A mundialização que está se impondo na atualidade se caracteriza por uma visão marcadamente individualista e mercantil da realidade humana, sem preocupar-se pelas enormes desigualdades econômicas e sociais existentes, e o que é pior: agravando-as e aumentando-as ainda mais. As forças hegemônicas na economia, na política, no social e no cultural, e que controlam também os grandes meios de comunicação, conseguiram divulgar a utilização dos termos “globalização\" ou \"mundialização\" como paradigma da sociedade do futuro. No entanto, o modelo que estas forças estão impondo, na realidade, limita-se em grande parte a uma mundialização do mercado capitalista, junto com seus valores e interesses, em sua versão mais ultraliberal (\"neoliberalismo\" de mercado). Por este motivo, as críticas feitas a este modelo centralizam principalmente na marginalização humana, social e cultural, diante do predomínio econômico, financeiro e comercial.

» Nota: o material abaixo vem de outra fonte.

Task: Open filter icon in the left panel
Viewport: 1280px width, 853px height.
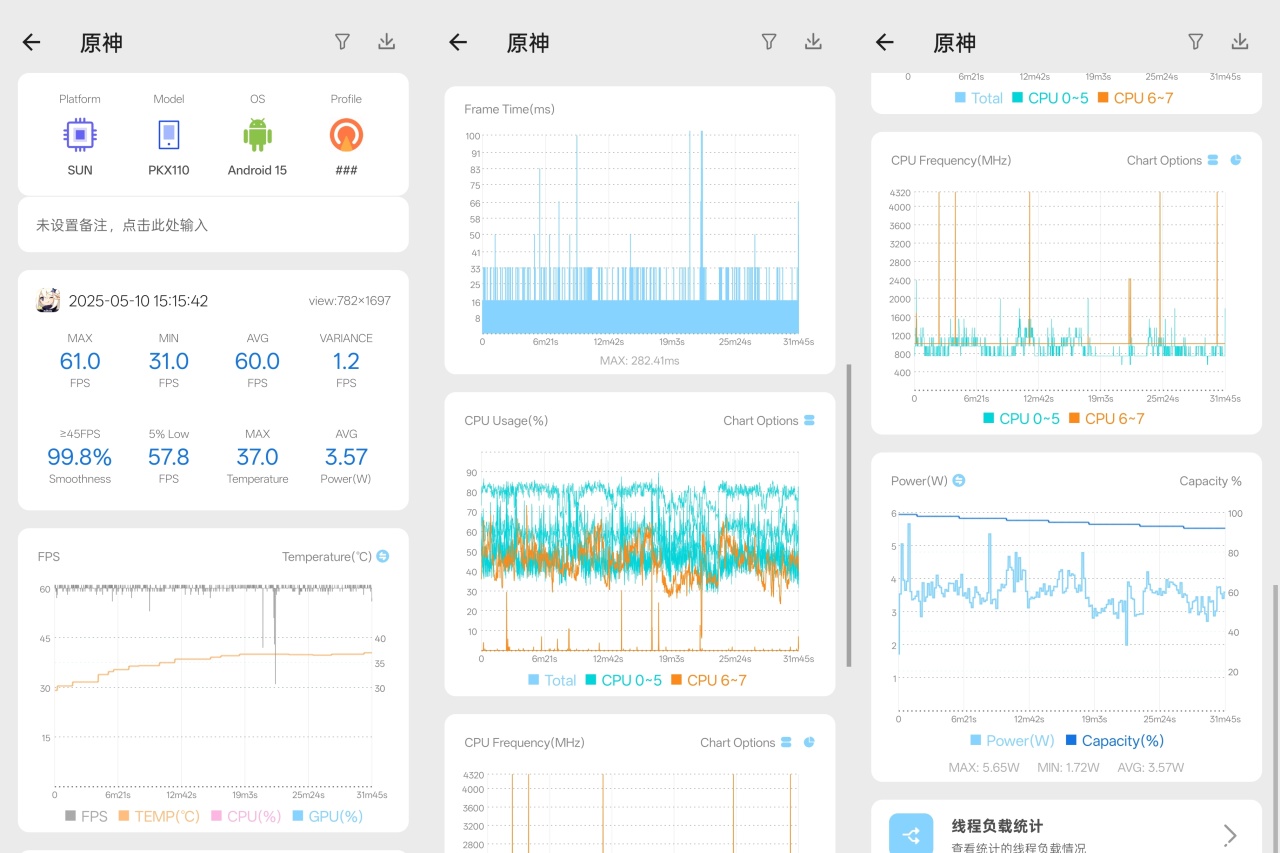Action: point(343,41)
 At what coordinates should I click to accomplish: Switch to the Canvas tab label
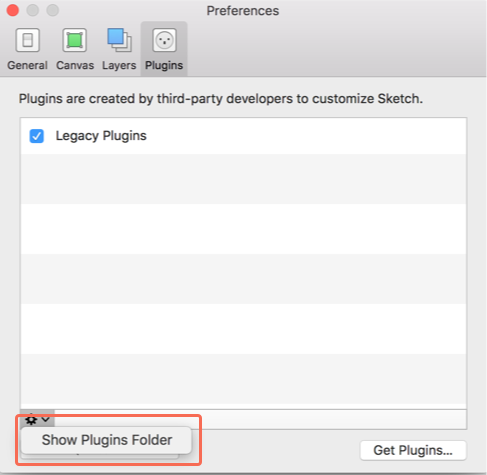75,65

Neste contexto, uma das principais causas do subdesenvolvimento reside em um intercâmbio comercial muito injusto e desequilibrado entre os países industrializados do centro e os países do terceiro mundo ou periferia. O fato de que não se conseguiu estabelecer uma nova ordem econômica internacional, tal e como reivindicavam os povos do terceiro mundo recém descolonizados nos anos sessenta e setenta do século passado, que viam e continuam vendo o atual sistema comercial como uma maneira de perpetuar sua situação de dependência, dominação e pobreza em relação às antigas potências coloniais, não significa que tal reivindicação não se justifique mais, pois os fatos provam o contrario.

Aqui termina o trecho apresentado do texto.